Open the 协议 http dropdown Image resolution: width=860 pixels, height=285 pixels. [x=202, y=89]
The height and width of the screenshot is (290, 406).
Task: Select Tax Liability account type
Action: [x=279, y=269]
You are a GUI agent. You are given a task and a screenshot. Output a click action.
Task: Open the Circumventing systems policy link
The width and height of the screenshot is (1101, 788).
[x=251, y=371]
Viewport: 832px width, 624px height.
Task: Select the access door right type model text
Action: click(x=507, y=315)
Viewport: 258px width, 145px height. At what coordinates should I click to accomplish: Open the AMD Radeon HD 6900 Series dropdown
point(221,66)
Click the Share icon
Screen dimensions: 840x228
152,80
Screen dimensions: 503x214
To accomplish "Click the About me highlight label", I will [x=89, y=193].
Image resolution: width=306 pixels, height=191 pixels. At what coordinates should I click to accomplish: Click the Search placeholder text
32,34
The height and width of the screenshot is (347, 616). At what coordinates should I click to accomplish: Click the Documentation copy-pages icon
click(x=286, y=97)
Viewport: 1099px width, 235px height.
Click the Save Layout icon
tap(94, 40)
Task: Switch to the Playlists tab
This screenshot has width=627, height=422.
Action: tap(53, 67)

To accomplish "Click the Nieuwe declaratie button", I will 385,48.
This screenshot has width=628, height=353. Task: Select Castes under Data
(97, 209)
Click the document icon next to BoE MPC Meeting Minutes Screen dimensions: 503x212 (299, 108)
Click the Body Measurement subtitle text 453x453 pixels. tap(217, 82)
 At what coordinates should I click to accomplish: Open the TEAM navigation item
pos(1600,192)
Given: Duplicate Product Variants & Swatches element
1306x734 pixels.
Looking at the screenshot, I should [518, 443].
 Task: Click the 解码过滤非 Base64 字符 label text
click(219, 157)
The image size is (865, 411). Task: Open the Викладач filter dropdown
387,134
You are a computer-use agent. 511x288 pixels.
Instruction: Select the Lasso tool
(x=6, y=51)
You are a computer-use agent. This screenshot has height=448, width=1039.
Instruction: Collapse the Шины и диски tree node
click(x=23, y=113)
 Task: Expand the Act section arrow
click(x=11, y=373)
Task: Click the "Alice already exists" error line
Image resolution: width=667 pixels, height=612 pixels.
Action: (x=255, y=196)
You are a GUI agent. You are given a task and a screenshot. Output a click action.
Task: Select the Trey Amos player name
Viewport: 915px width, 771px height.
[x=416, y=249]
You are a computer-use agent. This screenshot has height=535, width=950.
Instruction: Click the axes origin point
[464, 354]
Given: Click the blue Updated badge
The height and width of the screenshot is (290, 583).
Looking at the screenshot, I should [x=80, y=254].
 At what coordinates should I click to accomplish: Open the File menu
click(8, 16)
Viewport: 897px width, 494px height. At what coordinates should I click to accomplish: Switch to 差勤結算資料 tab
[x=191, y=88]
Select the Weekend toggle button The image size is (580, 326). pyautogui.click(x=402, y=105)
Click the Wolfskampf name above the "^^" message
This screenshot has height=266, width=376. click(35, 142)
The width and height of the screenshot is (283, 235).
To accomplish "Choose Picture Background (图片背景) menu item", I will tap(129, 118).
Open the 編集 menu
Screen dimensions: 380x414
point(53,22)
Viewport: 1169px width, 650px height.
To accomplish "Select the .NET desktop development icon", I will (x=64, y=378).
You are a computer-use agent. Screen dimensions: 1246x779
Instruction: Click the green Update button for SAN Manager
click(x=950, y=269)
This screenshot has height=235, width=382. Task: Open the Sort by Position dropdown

•••••

Rewrite the data above so that each occurrence of "Instruction" becomes "Step", leaving every other part unchanged.

Open the 协议 http dropdown Image resolution: width=860 pixels, height=285 pixels. [x=202, y=89]
The height and width of the screenshot is (290, 406).
Task: Select Tax Liability account type
Action: [x=279, y=269]
You are a GUI agent. You are given a task and a screenshot. Output a click action.
Task: Open the Circumventing systems policy link
The width and height of the screenshot is (1101, 788).
[x=251, y=371]
Viewport: 832px width, 624px height.
Task: Select the access door right type model text
Action: click(x=507, y=315)
Viewport: 258px width, 145px height. At what coordinates should I click to accomplish: Open the AMD Radeon HD 6900 Series dropdown
point(221,66)
Click the Share icon
Screen dimensions: 840x228
152,80
Screen dimensions: 503x214
To accomplish "Click the About me highlight label", I will [x=89, y=193].
Image resolution: width=306 pixels, height=191 pixels. At what coordinates should I click to accomplish: Click the Search placeholder text
32,34
The height and width of the screenshot is (347, 616). At what coordinates should I click to accomplish: Click the Documentation copy-pages icon
click(x=286, y=97)
Viewport: 1099px width, 235px height.
Click the Save Layout icon
tap(94, 40)
Task: Switch to the Playlists tab
This screenshot has width=627, height=422.
Action: tap(53, 67)

To accomplish "Click the Nieuwe declaratie button", I will 385,48.
This screenshot has width=628, height=353. Task: Select Castes under Data
(97, 209)
Click the document icon next to BoE MPC Meeting Minutes Screen dimensions: 503x212 (299, 108)
Click the Body Measurement subtitle text 453x453 pixels. tap(217, 82)
 At what coordinates should I click to accomplish: Open the TEAM navigation item
pos(1600,192)
Given: Duplicate Product Variants & Swatches element
1306x734 pixels.
Looking at the screenshot, I should [518, 443].
 Task: Click the 解码过滤非 Base64 字符 label text
click(219, 157)
The image size is (865, 411). Task: Open the Викладач filter dropdown
387,134
You are a computer-use agent. 511x288 pixels.
Step: Select the Lasso tool
(x=6, y=51)
You are a computer-use agent. This screenshot has height=448, width=1039.
Step: Collapse the Шины и диски tree node
click(x=23, y=113)
 Task: Expand the Act section arrow
click(x=11, y=373)
Task: Click the "Alice already exists" error line
Image resolution: width=667 pixels, height=612 pixels.
Action: (x=255, y=196)
You are a GUI agent. You are given a task and a screenshot. Output a click action.
Task: Select the Trey Amos player name
Viewport: 915px width, 771px height.
[x=416, y=249]
You are a computer-use agent. This screenshot has height=535, width=950.
Step: Click the axes origin point
[464, 354]
Given: Click the blue Updated badge
The height and width of the screenshot is (290, 583).
Looking at the screenshot, I should [x=80, y=254].
 At what coordinates should I click to accomplish: Open the File menu
click(8, 16)
Viewport: 897px width, 494px height. At what coordinates should I click to accomplish: Switch to 差勤結算資料 tab
[x=191, y=88]
Select the Weekend toggle button The image size is (580, 326). pyautogui.click(x=402, y=105)
Click the Wolfskampf name above the "^^" message
This screenshot has height=266, width=376. click(35, 142)
The width and height of the screenshot is (283, 235).
To accomplish "Choose Picture Background (图片背景) menu item", I will tap(129, 118).
Open the 編集 menu
Screen dimensions: 380x414
point(53,22)
Viewport: 1169px width, 650px height.
To accomplish "Select the .NET desktop development icon", I will (x=64, y=378).
You are a computer-use agent. Screen dimensions: 1246x779
Step: Click the green Update button for SAN Manager
click(x=950, y=269)
This screenshot has height=235, width=382. Task: Open the Sort by Position dropdown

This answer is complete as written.